WILLIAM YOUNG

    SON of the agent of the Western Bank at Catrine in Ayrshire, and grandson of the master of the foundry there, Mr. Young was born in that trig little village lying in its cup among the braes of Kyle, on 11th September, 1845. On the collapse of the Western Bank in 1857 his father transferred his services to the Royal Bank in Exchange Square, Glasgow. Here the son attended, first, Free St. John's School, off Gallowgate, then in charge of the late Mr. James Craigie, LL.D., the respected Clerk of Govan School Board, and afterwards the old High School in John Street, and the commercial academy of Mr.William Leiper, father of the accomplished architect and Royal Scottish Academician of to-day. In 1862 he began commercial life, and held the situation of clerk successively in the offices of a measurer and of a ship and insurance broker. He next entered the Cowcaddens branch of the Royal Bank, and was transferred to the office in Exchange Square in 1864. Here latterly, from 1874 till 1877, he acted as a teller. For some time, however, he had devoted all his leisure to painting from nature and attending classes for instruction in the art. His teachers were J. A. Hutchison of the High School, Robert Greenlees of the School of art in Ingram Street, and A. D. Robertson of the Mechanics' Institution in Bath Street. From the last-named he also acquired the interest in archaeology, and especially the history and antiquities of Glasgow, which remains his hobby to the present hour. Mr. Young's art work deals with the glens, mountains, and lochs of Scotland - "the foaming stream, the purple-tinted hill, and the moorland road" are favourite subjects.

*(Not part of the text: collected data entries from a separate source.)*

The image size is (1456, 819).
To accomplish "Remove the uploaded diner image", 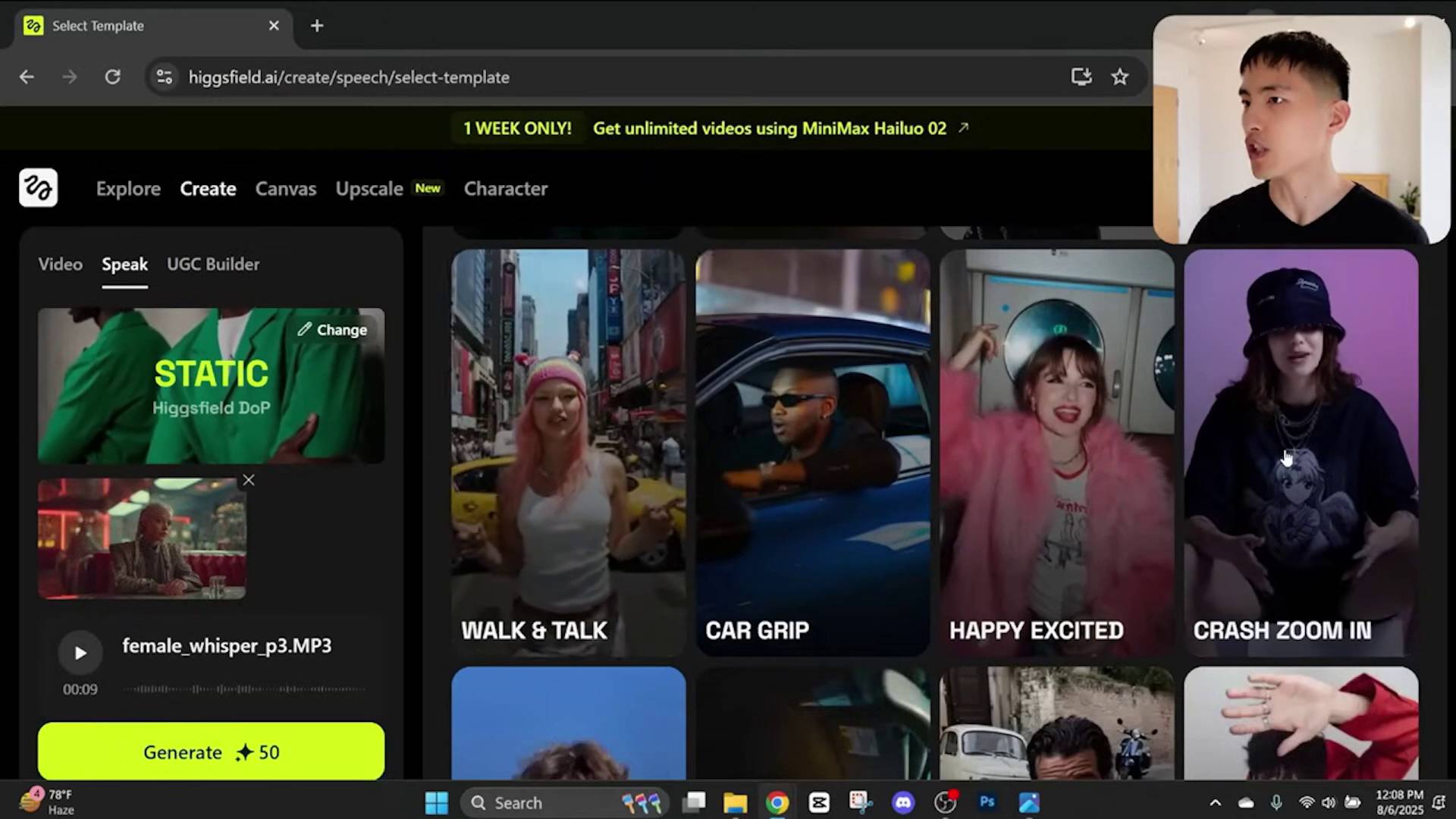I will (x=248, y=480).
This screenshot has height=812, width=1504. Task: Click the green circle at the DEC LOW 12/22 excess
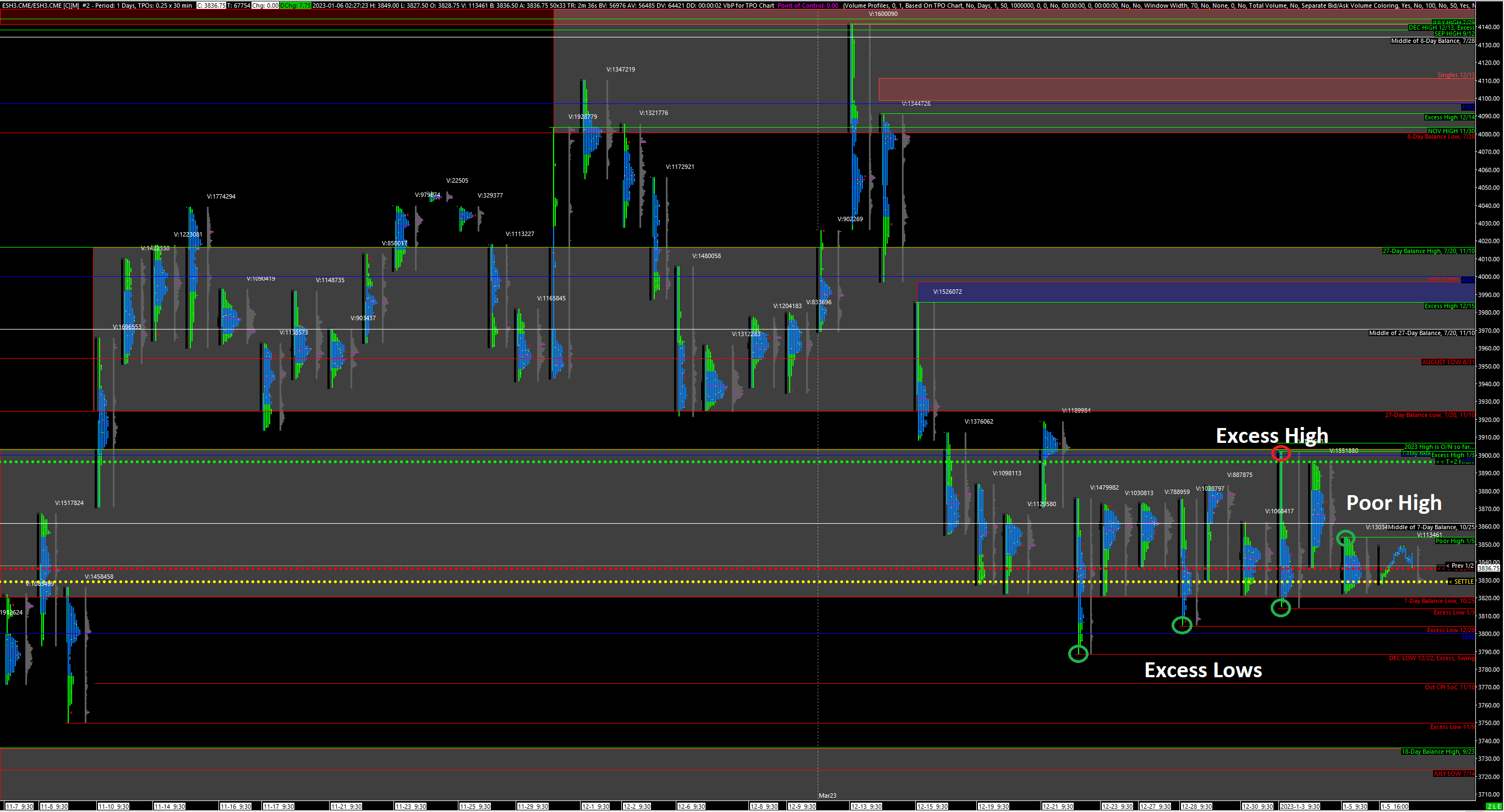[x=1078, y=653]
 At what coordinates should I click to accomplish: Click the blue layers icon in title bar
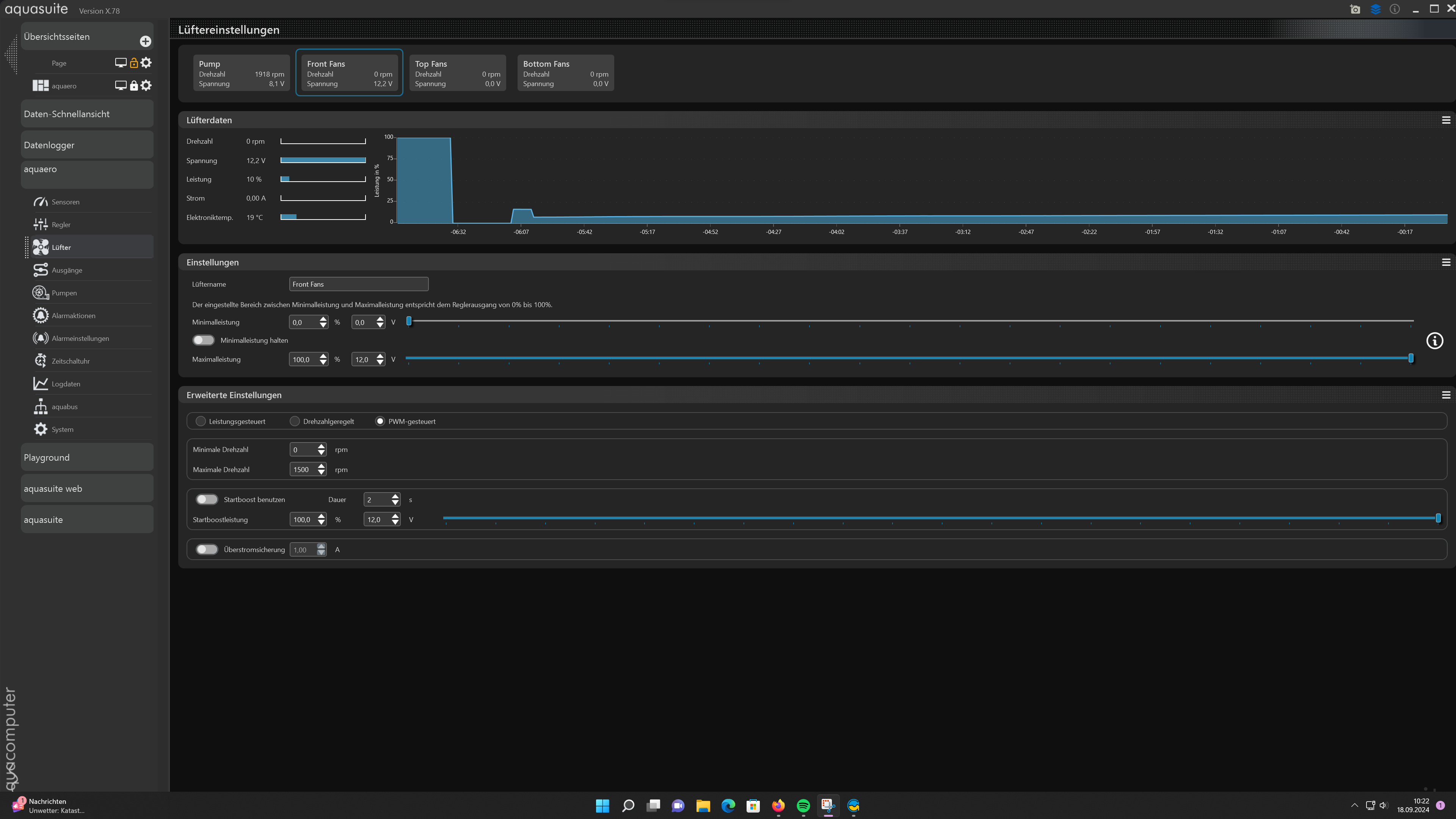coord(1375,9)
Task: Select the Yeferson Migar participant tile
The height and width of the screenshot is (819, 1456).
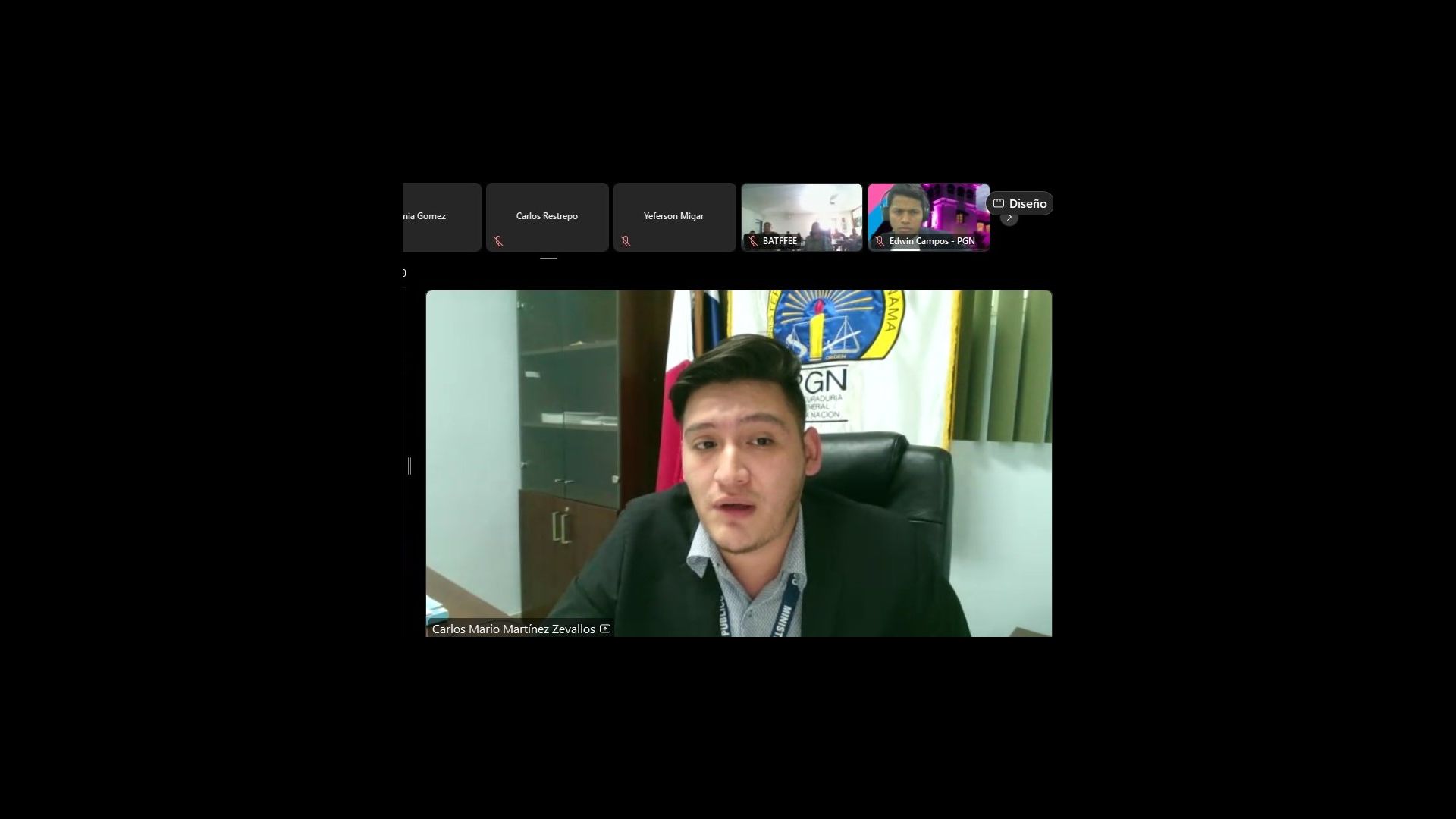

    He was one of the original founders of the Glasgow art Club, which took inception in 1867 in the house of his friend and fellow-student, William Dennistoun, in the village of Old Kilpatrick. He is a member of the Regality Club, and has contributed to its publications papers on Kelvingrove and Govan: and he takes a keen interest in the work of the Glasgow Archaeological Society, of whose Council he is a member. He took an active part as Convener of the art Committee in organising and carrying through the Old Glasgow Exhibition of 1894, held in the galleries of the Glasgow Institute of the Fine arts; and to the memorial catalogue he contributed the article on "Views, Plans, and Maps." Two years later he was a member of the Executive Committee of the Burns' Exhibition held in the same galleries, and contributed to the memorial volume a short article on the "Portraits and Pictures." He also wrote the introduction to the volume containing an interesting series of photogravures by Messrs. Annan, entitled "The Old Closes and Streets of Glasgow," published by Messrs. MacLehose in 1900; and he has been the author of articles in the Glasgow Herald on "Early art in Glasgow," and on the pictorial contents of the Old Glasgow section of Glasgow International Exhibition of 1901. To the volume "Scottish History and Life" commemorating this exhibition, and published by Messrs. MacLehose in 1902, he contributed the article on "Memorials of Glasgow."
    Next to the archaeology of old Glasgow his chief hobby is music. At one time he was a performer in the Glasgow Amateur Orchestral Society. He is an amateur photographer of some reputation, and he is an enthusiastic admirer of Burns and Carlyle. He has been for many years Honorary Treasurer of the Scottish Artists Benevolent Association.